* Begin EXTRACTED MATERIAL *
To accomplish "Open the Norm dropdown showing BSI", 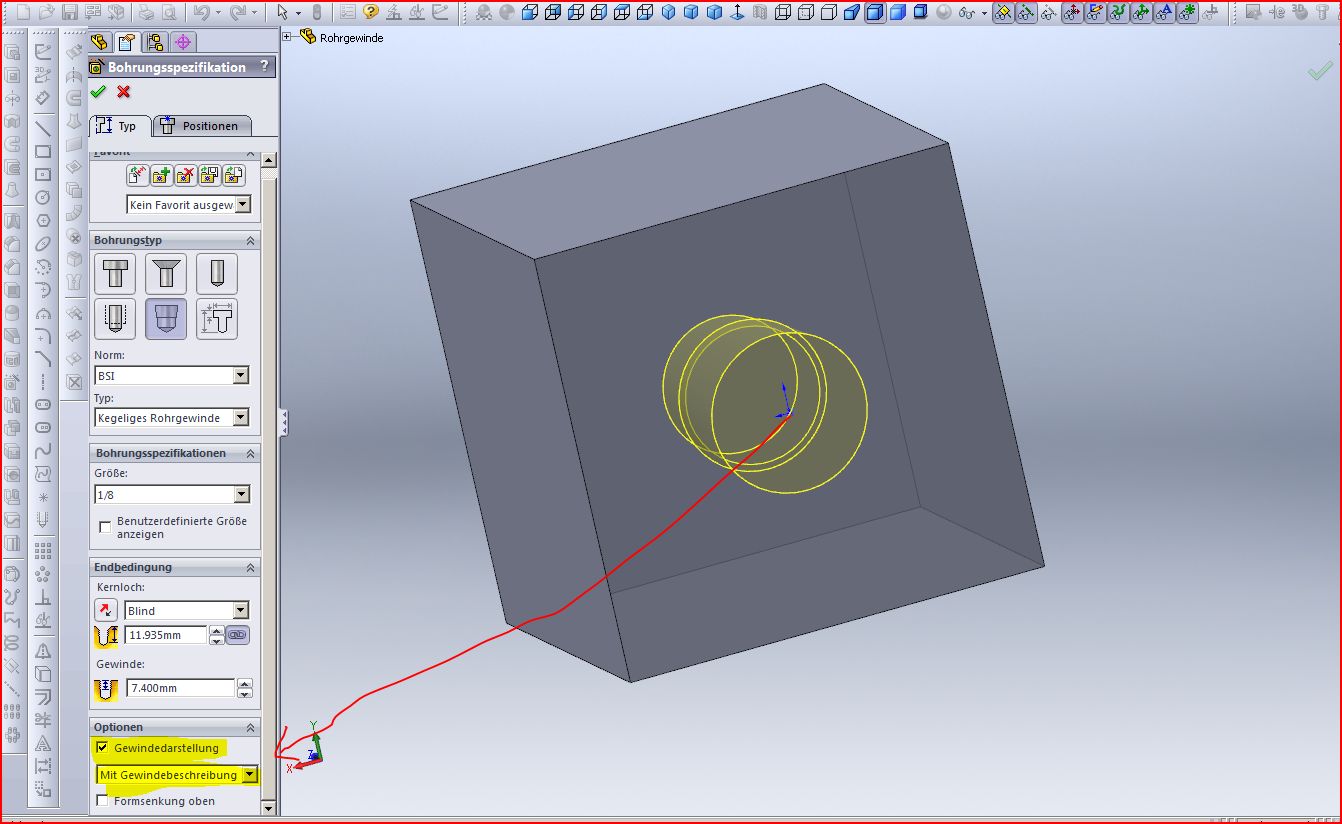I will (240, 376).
* End EXTRACTED MATERIAL *
* Begin EXTRACTED MATERIAL *
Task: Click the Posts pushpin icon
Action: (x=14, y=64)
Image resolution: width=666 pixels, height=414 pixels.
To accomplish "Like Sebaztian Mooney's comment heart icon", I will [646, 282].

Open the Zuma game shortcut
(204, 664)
* End EXTRACTED MATERIAL *
EXERCISE TASK: Identify every line of the items above that contains the string "icon", and copy each such line.

OUTPUT FOR THIS TASK:
Task: Click the Posts pushpin icon
To accomplish "Like Sebaztian Mooney's comment heart icon", I will [646, 282].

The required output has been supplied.